(Courtesy of the Jacksonville Business Journal) Landstar executives hopeful manufacturing recovery will increase driver capacity – Jim Gattoni provided a peak behind the curtain at how Jacksonville-based logistics company Landstar System Inc. (NASDAQ: LSTR) has managed to thrive during the pandemic.
Landstar’s CEO was among the speakers during the first day of the Stifel Virtual Transportation & Logistics Conference. Landstar closed 2020 with a record-breaking fourth quarter in terms of net income, earnings per share and total number of business capacity owners.
Tuesday, Gattoni and the Landstar’s Chief Safety & Operations Officer, Joe Beacom, discussed the company’s business model and the challenges the company faces from digital freight brokers and the recovery from the economic slowdown the pandemic induced last spring.
Gattoni believes his industry is in the midst of a cycle where spot rates are increasing because of trucking capacity issues. He noted truck orders climbed in the final quarter of 2020 as well as the fact that driver wages are increasing as well as a discussion of increases for contract rates.
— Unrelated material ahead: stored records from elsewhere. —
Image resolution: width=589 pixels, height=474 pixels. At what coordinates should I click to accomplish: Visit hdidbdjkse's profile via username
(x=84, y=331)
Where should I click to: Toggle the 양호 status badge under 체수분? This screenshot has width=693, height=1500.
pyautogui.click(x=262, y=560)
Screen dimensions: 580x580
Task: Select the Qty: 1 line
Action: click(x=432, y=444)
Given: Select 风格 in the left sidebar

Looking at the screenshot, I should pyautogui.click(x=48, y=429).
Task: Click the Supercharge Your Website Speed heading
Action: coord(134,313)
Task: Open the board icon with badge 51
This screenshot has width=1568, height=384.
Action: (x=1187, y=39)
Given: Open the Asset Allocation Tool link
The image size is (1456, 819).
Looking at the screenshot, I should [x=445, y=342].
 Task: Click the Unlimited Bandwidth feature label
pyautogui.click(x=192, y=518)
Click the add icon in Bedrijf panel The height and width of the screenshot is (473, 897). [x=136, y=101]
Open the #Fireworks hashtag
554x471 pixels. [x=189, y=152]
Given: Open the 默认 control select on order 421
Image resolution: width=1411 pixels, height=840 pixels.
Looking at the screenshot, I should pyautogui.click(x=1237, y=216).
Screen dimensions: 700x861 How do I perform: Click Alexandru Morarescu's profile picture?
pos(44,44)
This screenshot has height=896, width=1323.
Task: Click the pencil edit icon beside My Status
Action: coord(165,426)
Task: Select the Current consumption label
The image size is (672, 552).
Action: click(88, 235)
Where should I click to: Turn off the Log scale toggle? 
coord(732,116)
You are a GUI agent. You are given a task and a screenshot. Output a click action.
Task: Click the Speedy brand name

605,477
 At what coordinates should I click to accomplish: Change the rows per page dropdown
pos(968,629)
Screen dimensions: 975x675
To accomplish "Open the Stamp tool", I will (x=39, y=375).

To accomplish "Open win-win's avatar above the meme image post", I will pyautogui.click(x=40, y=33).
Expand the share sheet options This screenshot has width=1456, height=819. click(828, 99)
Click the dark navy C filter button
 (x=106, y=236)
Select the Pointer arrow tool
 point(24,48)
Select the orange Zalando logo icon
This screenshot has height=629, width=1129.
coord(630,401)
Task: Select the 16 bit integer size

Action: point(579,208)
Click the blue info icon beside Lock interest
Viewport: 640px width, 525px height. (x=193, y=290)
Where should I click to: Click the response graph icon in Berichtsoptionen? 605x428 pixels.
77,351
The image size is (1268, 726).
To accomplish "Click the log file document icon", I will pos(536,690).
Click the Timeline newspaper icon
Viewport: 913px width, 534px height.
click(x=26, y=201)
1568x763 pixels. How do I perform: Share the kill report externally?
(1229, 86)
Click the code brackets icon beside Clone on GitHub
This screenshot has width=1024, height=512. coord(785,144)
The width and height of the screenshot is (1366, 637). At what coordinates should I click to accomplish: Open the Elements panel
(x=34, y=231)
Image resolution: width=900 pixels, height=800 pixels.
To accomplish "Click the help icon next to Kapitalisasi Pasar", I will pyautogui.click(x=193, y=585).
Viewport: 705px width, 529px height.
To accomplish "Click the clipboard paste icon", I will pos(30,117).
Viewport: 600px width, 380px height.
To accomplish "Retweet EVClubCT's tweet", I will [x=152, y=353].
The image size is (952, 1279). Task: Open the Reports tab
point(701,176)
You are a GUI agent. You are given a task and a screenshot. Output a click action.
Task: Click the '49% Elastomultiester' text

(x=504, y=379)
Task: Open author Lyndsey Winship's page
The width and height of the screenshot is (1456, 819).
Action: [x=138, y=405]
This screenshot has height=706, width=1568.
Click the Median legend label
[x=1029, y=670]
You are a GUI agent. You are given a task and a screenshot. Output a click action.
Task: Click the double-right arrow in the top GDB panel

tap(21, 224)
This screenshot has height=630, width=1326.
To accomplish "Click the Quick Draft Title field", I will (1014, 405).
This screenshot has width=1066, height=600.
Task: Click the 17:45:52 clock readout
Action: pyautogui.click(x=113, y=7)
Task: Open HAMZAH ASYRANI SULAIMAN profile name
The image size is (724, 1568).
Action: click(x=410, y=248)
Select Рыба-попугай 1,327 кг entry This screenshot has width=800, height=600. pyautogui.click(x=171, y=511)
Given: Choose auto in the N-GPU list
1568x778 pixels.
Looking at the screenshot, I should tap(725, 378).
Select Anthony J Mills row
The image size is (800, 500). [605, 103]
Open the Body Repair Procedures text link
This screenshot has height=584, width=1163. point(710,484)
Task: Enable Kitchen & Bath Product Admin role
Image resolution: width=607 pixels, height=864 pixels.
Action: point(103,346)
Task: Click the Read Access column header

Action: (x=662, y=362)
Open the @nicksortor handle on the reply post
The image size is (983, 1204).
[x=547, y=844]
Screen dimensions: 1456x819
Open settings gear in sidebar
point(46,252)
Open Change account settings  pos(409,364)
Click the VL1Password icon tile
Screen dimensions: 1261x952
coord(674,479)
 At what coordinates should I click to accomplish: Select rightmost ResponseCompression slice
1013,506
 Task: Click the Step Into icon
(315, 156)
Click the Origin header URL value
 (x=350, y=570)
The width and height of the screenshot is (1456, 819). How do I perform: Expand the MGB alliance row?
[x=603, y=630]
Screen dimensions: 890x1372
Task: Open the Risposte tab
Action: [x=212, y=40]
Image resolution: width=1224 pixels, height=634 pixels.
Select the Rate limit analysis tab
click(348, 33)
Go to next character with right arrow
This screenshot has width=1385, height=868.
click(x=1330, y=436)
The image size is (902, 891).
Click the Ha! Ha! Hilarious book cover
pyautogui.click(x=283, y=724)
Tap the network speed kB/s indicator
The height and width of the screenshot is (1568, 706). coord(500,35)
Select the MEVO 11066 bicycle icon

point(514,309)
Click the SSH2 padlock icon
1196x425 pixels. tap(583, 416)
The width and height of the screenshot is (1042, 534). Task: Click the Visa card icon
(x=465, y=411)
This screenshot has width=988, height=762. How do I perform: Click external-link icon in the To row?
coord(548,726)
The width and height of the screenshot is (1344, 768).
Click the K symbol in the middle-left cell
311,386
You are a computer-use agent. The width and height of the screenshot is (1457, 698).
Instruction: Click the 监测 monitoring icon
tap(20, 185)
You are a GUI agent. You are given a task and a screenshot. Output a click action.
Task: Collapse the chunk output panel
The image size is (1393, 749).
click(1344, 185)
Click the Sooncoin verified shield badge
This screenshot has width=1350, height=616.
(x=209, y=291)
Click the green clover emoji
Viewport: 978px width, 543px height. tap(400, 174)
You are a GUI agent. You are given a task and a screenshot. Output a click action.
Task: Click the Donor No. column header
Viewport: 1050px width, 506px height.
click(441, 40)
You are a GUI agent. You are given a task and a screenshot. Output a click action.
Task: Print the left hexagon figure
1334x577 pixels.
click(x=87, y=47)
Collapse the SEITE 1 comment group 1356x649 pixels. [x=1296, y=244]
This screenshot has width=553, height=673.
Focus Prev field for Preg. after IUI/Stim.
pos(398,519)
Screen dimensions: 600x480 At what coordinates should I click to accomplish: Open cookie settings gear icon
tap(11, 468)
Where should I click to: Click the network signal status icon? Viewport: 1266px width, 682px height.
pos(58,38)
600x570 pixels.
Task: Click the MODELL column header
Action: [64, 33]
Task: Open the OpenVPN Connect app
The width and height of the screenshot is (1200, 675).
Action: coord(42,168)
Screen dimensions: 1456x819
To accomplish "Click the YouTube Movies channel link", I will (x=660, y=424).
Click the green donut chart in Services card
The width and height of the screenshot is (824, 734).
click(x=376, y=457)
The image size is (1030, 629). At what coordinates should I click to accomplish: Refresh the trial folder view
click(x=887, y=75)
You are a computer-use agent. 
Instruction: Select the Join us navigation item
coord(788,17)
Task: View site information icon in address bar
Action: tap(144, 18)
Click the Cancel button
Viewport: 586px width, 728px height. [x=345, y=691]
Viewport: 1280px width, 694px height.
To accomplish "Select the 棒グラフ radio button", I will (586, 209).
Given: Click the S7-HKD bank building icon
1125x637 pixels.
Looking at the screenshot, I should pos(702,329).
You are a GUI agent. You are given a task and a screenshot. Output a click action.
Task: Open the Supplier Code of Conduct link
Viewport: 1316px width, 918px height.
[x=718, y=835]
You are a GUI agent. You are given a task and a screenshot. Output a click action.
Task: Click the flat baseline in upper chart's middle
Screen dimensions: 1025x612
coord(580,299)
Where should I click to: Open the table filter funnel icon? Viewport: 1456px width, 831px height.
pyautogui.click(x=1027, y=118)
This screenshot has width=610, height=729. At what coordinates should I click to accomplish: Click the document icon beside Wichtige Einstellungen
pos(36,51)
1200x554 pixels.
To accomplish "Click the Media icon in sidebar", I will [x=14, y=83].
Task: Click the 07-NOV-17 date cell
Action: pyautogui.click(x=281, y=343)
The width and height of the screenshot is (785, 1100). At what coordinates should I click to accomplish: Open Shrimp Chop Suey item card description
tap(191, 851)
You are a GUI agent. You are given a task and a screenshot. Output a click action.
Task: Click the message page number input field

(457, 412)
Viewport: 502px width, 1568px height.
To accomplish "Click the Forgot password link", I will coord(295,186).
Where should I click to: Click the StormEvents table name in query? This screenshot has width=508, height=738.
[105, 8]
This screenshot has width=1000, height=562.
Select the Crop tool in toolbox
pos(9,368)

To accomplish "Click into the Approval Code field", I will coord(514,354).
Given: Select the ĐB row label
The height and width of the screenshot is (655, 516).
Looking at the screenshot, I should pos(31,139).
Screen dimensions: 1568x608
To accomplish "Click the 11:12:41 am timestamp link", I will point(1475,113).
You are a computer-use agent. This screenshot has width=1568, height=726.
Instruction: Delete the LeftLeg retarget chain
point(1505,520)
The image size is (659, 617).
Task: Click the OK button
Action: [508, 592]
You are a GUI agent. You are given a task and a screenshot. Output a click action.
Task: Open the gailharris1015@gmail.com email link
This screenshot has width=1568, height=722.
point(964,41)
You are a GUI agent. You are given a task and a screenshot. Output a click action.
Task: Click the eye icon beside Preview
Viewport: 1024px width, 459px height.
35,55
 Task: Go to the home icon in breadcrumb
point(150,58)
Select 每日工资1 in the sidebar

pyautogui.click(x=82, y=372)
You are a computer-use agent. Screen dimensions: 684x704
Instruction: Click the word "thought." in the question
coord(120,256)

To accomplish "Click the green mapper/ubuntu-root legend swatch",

“The beginning of this seems normal. Forget about the pandemic, those are the things that will cycle through in 12-18 months,” Gattoni told conference moderator Bruce Chan, Stifel’s Vice President & Senior Analyst for Global Logistics and Future Mobility.
Gattoni said Landstar’s record-breaking fourth quarter was consumer-driven. He projects this year’s growth to come because of a turnaround in the manufacturing sector.
The Bureau of Labor Statistics reported last week, in its preliminary review of fourth quarter productivity and costs, that manufacturing input increased 11.2% and productivity increased 3.0% from the third quarter. Manufacturing productivity increased 2.1% from the same period in 2019.
For the year, the manufacturing industry’s 6.5% decrease in output was the largest in the country since 2009.
Tuesday, Gattoni said he is “not sitting here and saying we won’t have a strong year,” but noted the consumer spike that fueled the fourth quarter growth cannot last forever.
Gattoni said 93% of the company’s $4 billion business is in the United States, but the firm has between $350 m and $400 million of cross-boarder business in Mexico and another $150 to $200 million in Canada. Of their nearly 1,200 independent agents, approximately 500 handle most of that business with more than $1 million in revenue in non-routine specialized freight.
Landstar’s CEO said 50% of his company’s business is based on fixed margins because of its prevalence of independent contractors. He added that the trucking marketplace feels as competitive now as it was 10-15 years ago, before the rise of digital tools that introduced competitiveness and reduced costs.
“You gotta be the best in service,” Gattoni said. “You have to be close in price, and you have to deliver on time and safely.”
For his part, Beacom said the unanswered question heading into the rest of the year is about the driver market. At the end of the fourth quarter, Landstar reported 10,242 independent contractors and a company-record capacity of 79,267 providers.
“Our agents are multi-generational and they have equally strong relationships with their capacities as they do their customers,” Beacom said. “When you have these capacity providers, they are trying to manage Covid, like everyone else. I think there were a lot on the sidelines.
“I don’t think we’ve seen a net growth in capacity, but it’s something the cycle will tell you is going to happen and trying to happen. I think the unknown is the driver: When does that happen and how much of an impact will that have on demand?”